> [WORK ITEM] Retype the records exactly, with nothing added or dropped.

> [GIVEN INFORMATION]
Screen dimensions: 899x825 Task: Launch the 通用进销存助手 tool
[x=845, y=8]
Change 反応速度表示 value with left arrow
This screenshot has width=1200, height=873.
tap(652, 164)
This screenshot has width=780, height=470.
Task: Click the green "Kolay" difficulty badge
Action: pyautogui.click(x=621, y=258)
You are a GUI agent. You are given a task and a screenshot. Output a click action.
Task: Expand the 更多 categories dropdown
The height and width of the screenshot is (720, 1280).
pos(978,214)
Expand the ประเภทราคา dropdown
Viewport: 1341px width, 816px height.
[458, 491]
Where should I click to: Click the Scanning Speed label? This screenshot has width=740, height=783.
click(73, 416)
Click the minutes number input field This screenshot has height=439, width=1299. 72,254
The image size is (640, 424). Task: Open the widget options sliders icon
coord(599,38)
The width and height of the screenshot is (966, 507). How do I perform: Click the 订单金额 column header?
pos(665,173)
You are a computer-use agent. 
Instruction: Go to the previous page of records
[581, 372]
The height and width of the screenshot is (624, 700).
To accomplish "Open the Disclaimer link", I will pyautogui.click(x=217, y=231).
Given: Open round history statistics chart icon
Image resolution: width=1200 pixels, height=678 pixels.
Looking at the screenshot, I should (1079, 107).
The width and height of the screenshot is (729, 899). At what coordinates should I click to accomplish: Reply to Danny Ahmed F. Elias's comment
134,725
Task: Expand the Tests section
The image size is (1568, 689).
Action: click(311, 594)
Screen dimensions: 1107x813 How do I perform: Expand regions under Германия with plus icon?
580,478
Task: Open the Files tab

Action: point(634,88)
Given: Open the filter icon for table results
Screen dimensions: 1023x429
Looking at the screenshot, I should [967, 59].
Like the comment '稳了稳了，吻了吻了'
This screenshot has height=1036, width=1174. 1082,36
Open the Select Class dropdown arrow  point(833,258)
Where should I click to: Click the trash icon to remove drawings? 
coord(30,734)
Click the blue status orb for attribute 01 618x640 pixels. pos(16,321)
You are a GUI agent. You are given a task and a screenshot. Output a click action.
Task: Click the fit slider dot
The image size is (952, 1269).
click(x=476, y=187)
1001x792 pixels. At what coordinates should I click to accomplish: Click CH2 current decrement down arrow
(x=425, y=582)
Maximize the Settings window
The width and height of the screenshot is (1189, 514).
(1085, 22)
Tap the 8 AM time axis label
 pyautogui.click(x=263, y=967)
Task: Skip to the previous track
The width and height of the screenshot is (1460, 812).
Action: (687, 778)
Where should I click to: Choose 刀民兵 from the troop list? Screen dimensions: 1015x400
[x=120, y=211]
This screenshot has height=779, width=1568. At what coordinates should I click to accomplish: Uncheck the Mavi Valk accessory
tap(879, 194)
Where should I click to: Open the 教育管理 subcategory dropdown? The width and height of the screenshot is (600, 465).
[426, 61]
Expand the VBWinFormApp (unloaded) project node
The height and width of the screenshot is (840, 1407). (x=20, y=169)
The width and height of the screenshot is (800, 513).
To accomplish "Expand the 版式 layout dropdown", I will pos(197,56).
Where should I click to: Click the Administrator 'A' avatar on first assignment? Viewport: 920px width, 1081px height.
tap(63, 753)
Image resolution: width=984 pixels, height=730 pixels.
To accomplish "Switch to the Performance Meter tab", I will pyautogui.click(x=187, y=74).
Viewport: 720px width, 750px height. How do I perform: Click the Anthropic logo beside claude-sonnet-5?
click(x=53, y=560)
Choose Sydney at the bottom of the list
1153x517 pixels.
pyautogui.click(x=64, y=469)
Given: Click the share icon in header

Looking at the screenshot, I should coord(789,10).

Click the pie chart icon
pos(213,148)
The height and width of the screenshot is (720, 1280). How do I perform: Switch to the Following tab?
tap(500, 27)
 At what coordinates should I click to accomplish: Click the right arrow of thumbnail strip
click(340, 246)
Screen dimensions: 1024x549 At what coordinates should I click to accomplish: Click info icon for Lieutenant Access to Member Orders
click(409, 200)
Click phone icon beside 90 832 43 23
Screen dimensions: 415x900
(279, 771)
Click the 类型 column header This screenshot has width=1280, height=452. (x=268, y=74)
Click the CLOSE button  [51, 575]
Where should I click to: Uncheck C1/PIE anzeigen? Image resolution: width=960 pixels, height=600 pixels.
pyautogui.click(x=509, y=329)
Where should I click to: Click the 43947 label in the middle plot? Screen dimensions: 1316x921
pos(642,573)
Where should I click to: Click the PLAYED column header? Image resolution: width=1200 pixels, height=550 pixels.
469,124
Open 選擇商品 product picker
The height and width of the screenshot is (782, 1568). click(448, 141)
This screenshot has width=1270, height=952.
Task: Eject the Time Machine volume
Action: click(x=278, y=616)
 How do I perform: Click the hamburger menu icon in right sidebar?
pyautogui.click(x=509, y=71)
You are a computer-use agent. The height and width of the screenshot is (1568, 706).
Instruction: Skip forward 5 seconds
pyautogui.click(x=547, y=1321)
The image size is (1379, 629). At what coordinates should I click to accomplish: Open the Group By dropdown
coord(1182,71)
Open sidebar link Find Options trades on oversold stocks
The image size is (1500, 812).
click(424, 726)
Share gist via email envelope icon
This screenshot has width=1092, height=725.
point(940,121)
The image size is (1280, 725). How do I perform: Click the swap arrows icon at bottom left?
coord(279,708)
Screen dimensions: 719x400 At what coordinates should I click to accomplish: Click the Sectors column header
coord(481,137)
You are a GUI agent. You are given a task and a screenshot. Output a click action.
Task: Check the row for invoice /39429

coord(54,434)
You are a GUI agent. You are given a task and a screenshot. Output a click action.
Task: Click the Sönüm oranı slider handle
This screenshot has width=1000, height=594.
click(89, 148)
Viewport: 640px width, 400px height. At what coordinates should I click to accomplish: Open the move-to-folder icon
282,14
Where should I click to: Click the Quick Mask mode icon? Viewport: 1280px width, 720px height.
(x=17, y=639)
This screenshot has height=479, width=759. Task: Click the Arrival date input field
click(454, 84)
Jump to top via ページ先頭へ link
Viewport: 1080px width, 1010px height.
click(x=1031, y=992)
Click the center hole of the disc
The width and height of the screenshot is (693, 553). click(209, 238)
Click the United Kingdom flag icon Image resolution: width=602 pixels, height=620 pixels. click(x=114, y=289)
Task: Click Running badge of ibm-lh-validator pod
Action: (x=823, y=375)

> [RESPONSE FOR THIS EXERCISE]
Screen dimensions: 899x825 Task: Launch the 通用进销存助手 tool
[x=845, y=8]
Change 反応速度表示 value with left arrow
This screenshot has width=1200, height=873.
tap(652, 164)
This screenshot has width=780, height=470.
Task: Click the green "Kolay" difficulty badge
Action: pyautogui.click(x=621, y=258)
You are a GUI agent. You are given a task and a screenshot. Output a click action.
Task: Expand the 更多 categories dropdown
The height and width of the screenshot is (720, 1280).
pos(978,214)
Expand the ประเภทราคา dropdown
Viewport: 1341px width, 816px height.
[458, 491]
Where should I click to: Click the Scanning Speed label? This screenshot has width=740, height=783.
click(73, 416)
Click the minutes number input field This screenshot has height=439, width=1299. 72,254
The image size is (640, 424). Task: Open the widget options sliders icon
coord(599,38)
The width and height of the screenshot is (966, 507). How do I perform: Click the 订单金额 column header?
pos(665,173)
You are a computer-use agent. 
Instruction: Go to the previous page of records
[581, 372]
The height and width of the screenshot is (624, 700).
To accomplish "Open the Disclaimer link", I will pyautogui.click(x=217, y=231).
Given: Open round history statistics chart icon
Image resolution: width=1200 pixels, height=678 pixels.
Looking at the screenshot, I should (1079, 107).
The width and height of the screenshot is (729, 899). At what coordinates should I click to accomplish: Reply to Danny Ahmed F. Elias's comment
134,725
Task: Expand the Tests section
The image size is (1568, 689).
Action: click(311, 594)
Screen dimensions: 1107x813 How do I perform: Expand regions under Германия with plus icon?
580,478
Task: Open the Files tab

Action: point(634,88)
Given: Open the filter icon for table results
Screen dimensions: 1023x429
Looking at the screenshot, I should [967, 59].
Like the comment '稳了稳了，吻了吻了'
This screenshot has height=1036, width=1174. 1082,36
Open the Select Class dropdown arrow  point(833,258)
Where should I click to: Click the trash icon to remove drawings? 
coord(30,734)
Click the blue status orb for attribute 01 618x640 pixels. pos(16,321)
You are a GUI agent. You are given a task and a screenshot. Output a click action.
Task: Click the fit slider dot
The image size is (952, 1269).
click(x=476, y=187)
1001x792 pixels. At what coordinates should I click to accomplish: Click CH2 current decrement down arrow
(x=425, y=582)
Maximize the Settings window
The width and height of the screenshot is (1189, 514).
(1085, 22)
Tap the 8 AM time axis label
 pyautogui.click(x=263, y=967)
Task: Skip to the previous track
The width and height of the screenshot is (1460, 812).
Action: (687, 778)
Where should I click to: Choose 刀民兵 from the troop list? Screen dimensions: 1015x400
[x=120, y=211]
This screenshot has height=779, width=1568. At what coordinates should I click to accomplish: Uncheck the Mavi Valk accessory
tap(879, 194)
Where should I click to: Open the 教育管理 subcategory dropdown? The width and height of the screenshot is (600, 465).
[426, 61]
Expand the VBWinFormApp (unloaded) project node
The height and width of the screenshot is (840, 1407). (x=20, y=169)
The width and height of the screenshot is (800, 513).
To accomplish "Expand the 版式 layout dropdown", I will pos(197,56).
Where should I click to: Click the Administrator 'A' avatar on first assignment? Viewport: 920px width, 1081px height.
tap(63, 753)
Image resolution: width=984 pixels, height=730 pixels.
To accomplish "Switch to the Performance Meter tab", I will pyautogui.click(x=187, y=74).
Viewport: 720px width, 750px height. How do I perform: Click the Anthropic logo beside claude-sonnet-5?
click(x=53, y=560)
Choose Sydney at the bottom of the list
1153x517 pixels.
pyautogui.click(x=64, y=469)
Given: Click the share icon in header

Looking at the screenshot, I should coord(789,10).

Click the pie chart icon
pos(213,148)
The height and width of the screenshot is (720, 1280). How do I perform: Switch to the Following tab?
tap(500, 27)
 At what coordinates should I click to accomplish: Click the right arrow of thumbnail strip
click(340, 246)
Screen dimensions: 1024x549 At what coordinates should I click to accomplish: Click info icon for Lieutenant Access to Member Orders
click(409, 200)
Click phone icon beside 90 832 43 23
Screen dimensions: 415x900
(279, 771)
Click the 类型 column header This screenshot has width=1280, height=452. (x=268, y=74)
Click the CLOSE button  [51, 575]
Where should I click to: Uncheck C1/PIE anzeigen? Image resolution: width=960 pixels, height=600 pixels.
pyautogui.click(x=509, y=329)
Where should I click to: Click the 43947 label in the middle plot? Screen dimensions: 1316x921
pos(642,573)
Where should I click to: Click the PLAYED column header? Image resolution: width=1200 pixels, height=550 pixels.
469,124
Open 選擇商品 product picker
The height and width of the screenshot is (782, 1568). click(448, 141)
This screenshot has width=1270, height=952.
Task: Eject the Time Machine volume
Action: click(x=278, y=616)
 How do I perform: Click the hamburger menu icon in right sidebar?
pyautogui.click(x=509, y=71)
You are a computer-use agent. The height and width of the screenshot is (1568, 706).
Instruction: Skip forward 5 seconds
pyautogui.click(x=547, y=1321)
The image size is (1379, 629). At what coordinates should I click to accomplish: Open the Group By dropdown
coord(1182,71)
Open sidebar link Find Options trades on oversold stocks
The image size is (1500, 812).
click(424, 726)
Share gist via email envelope icon
This screenshot has width=1092, height=725.
point(940,121)
The image size is (1280, 725). How do I perform: Click the swap arrows icon at bottom left?
coord(279,708)
Screen dimensions: 719x400 At what coordinates should I click to accomplish: Click the Sectors column header
coord(481,137)
You are a GUI agent. You are given a task and a screenshot. Output a click action.
Task: Check the row for invoice /39429

coord(54,434)
You are a GUI agent. You are given a task and a screenshot. Output a click action.
Task: Click the Sönüm oranı slider handle
This screenshot has width=1000, height=594.
click(89, 148)
Viewport: 640px width, 400px height. At what coordinates should I click to accomplish: Open the move-to-folder icon
282,14
Where should I click to: Click the Quick Mask mode icon? Viewport: 1280px width, 720px height.
(x=17, y=639)
This screenshot has height=479, width=759. Task: Click the Arrival date input field
click(454, 84)
Jump to top via ページ先頭へ link
Viewport: 1080px width, 1010px height.
click(x=1031, y=992)
Click the center hole of the disc
The width and height of the screenshot is (693, 553). click(209, 238)
Click the United Kingdom flag icon Image resolution: width=602 pixels, height=620 pixels. click(x=114, y=289)
Task: Click Running badge of ibm-lh-validator pod
Action: (x=823, y=375)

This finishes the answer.